The answer must be an exact copy of the lines from the one with "Instruction: Open the" through the final line below, with no pictures and nothing else.

═══ Data supplied

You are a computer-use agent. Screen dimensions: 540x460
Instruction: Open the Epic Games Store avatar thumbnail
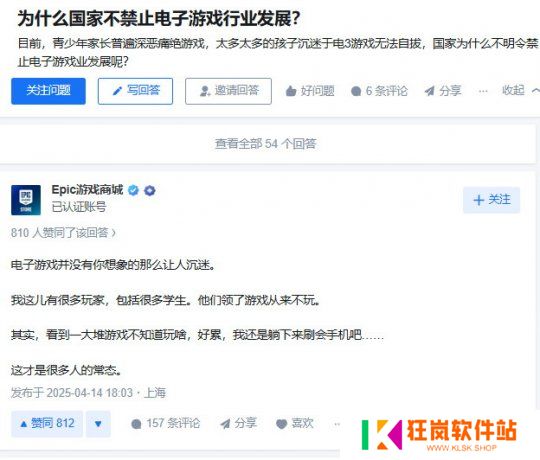click(26, 200)
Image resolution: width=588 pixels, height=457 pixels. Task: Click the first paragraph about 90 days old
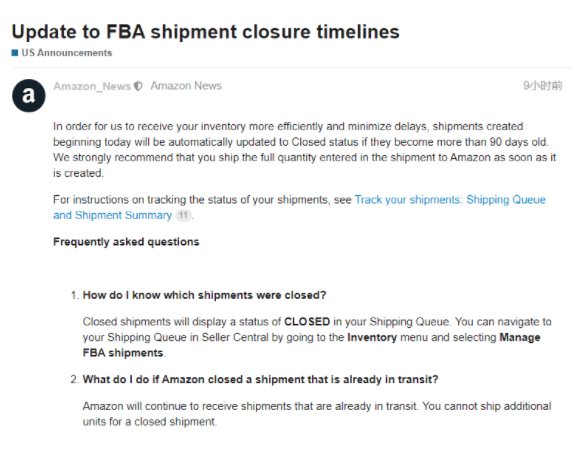(x=304, y=150)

══════

■ Answer box:
Instruction: Open the Epic Games Store avatar thumbnail
click(26, 200)
Image resolution: width=588 pixels, height=457 pixels. Task: Click the first paragraph about 90 days old
(x=304, y=150)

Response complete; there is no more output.